*** Task data ***
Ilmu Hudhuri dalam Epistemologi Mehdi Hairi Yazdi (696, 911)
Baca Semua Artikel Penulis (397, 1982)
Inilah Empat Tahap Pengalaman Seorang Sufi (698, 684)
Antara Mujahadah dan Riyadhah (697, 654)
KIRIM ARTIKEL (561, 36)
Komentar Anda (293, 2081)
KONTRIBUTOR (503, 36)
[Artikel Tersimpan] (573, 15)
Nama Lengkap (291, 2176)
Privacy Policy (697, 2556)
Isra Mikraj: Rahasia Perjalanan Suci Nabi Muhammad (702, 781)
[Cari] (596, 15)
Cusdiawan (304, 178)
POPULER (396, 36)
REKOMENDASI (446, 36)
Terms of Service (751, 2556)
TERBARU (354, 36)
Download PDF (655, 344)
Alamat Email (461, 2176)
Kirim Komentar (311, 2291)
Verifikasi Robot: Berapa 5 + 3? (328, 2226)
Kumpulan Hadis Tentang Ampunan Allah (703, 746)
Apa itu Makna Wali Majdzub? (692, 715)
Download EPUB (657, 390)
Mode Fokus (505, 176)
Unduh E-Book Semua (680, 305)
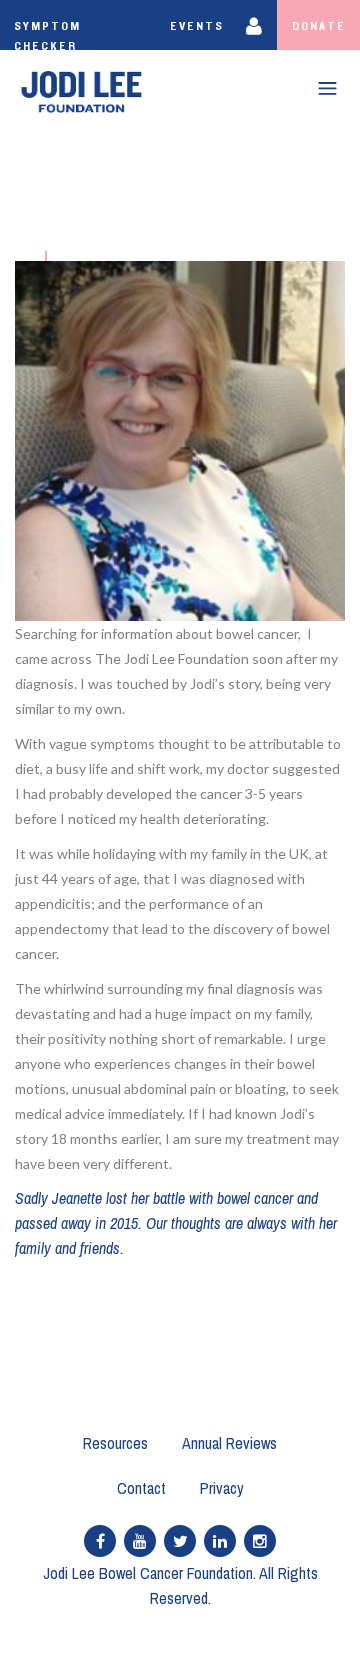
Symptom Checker (47, 34)
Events (197, 26)
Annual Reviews (229, 1443)
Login (257, 25)
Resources (115, 1443)
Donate (319, 26)
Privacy (222, 1488)
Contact (141, 1488)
*** End of Task data ***
Reproduce the data above in full, exactly, with the images removed.

Problem solution –
Ilmu Hudhuri dalam Epistemologi Mehdi Hairi Yazdi (696, 911)
Baca Semua Artikel Penulis (397, 1982)
Inilah Empat Tahap Pengalaman Seorang Sufi (698, 684)
Antara Mujahadah dan Riyadhah (697, 654)
KIRIM ARTIKEL (561, 36)
Komentar Anda (293, 2081)
KONTRIBUTOR (503, 36)
[Artikel Tersimpan] (573, 15)
Nama Lengkap (291, 2176)
Privacy Policy (697, 2556)
Isra Mikraj: Rahasia Perjalanan Suci Nabi Muhammad (702, 781)
[Cari] (596, 15)
Cusdiawan (304, 178)
POPULER (396, 36)
REKOMENDASI (446, 36)
Terms of Service (751, 2556)
TERBARU (354, 36)
Download PDF (655, 344)
Alamat Email (461, 2176)
Kirim Komentar (311, 2291)
Verifikasi Robot: Berapa 5 + 3? (328, 2226)
Kumpulan Hadis Tentang Ampunan Allah (703, 746)
Apa itu Makna Wali Majdzub? (692, 715)
Download EPUB (657, 390)
Mode Fokus (505, 176)
Unduh E-Book Semua (680, 305)
Symptom Checker (47, 34)
Events (197, 26)
Annual Reviews (229, 1443)
Login (257, 25)
Resources (115, 1443)
Donate (319, 26)
Privacy (222, 1488)
Contact (141, 1488)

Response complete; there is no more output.